William Bligh is most notoriously remembered for the mutiny on board the Bounty in 1789 and his extraordinary 3000-mile open boat voyage to Timor.
In 1806 he arrived in Port Jackson to take up a new appointment as Governor of the Colony of New South Wales, succeeding Governor Philip Gidley King.

He clashed with private settlers and with senior officers of the New South Wales Corps and these tensions came to a head in January 1808 when the prominent free settler John Macarthur was facing trial for failure to pay a shipping bond.
Critical of the Corps’ conduct of the trial, Bligh accused certain officers of treasonable procedures. The crisis escalated on 26 January when the senior officer of the NSW Corps, Major George Johnston, ordered Macarthur’s release and the arrest of Governor Bligh.

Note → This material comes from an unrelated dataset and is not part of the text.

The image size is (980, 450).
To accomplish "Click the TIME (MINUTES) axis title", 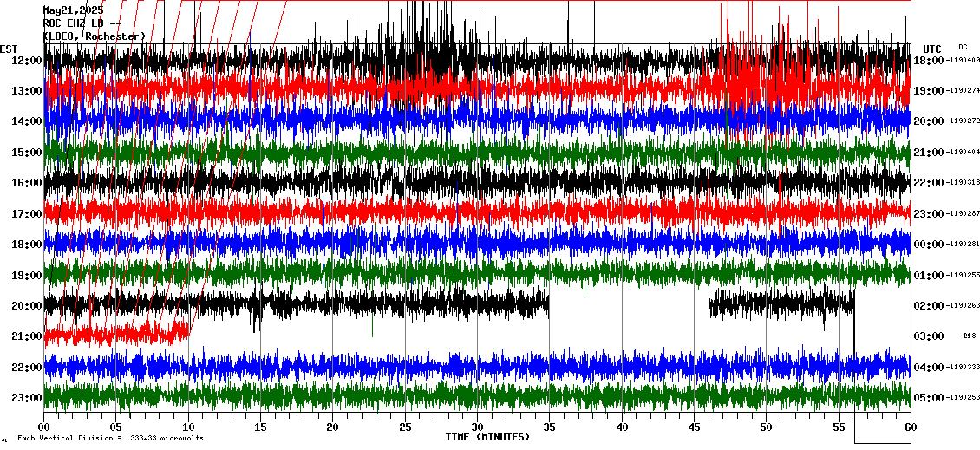I will [487, 437].
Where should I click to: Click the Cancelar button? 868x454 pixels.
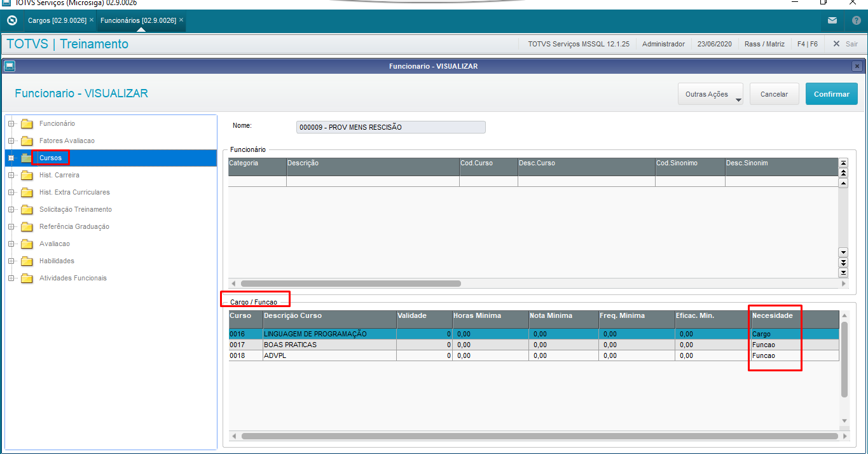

Bligh returned to England where he was exonerated. Johnston was court-martialled for mutiny. The events of 26 January 1808 have gone down in history as the Rum Rebellion.

One of Bligh’s supporters through the leadership crisis was a free settler named George Suttor. In November 1808 Suttor was the main force behind a petition to the British Government seeking Bligh’s reinstatement and in 1810 he sailed to England to give evidence at Johnston’s court martial.

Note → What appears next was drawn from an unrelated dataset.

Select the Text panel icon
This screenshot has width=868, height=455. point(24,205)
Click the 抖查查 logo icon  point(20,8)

William Bligh died in 1817 and some considerable time later his daughters gave the signet ring to Suttor as a gift of appreciation.

In a letter to Suttor at the time, Fanny Bligh wrote that she and her sister Jane were offering their father’s antique ring as “the most acceptable token we can think of as a memento of our grateful remembrance of you, your faithfulness and integrity.”

Suttor was visiting England, and the two sisters wished him a “prosperous voyage” back to New South Wales and a happy meeting there with his family.

Fanny Bligh’s letter is on display with the signet ring at the National Maritime Museum. The exhibit will remain on view in the museum’s Navigators Gallery until the end of April.

The Australian National Maritime Museum at Darling Harbour is open daily, 9.30 am to 5 pm (6 pm in January). Admission to its exhibitions is free.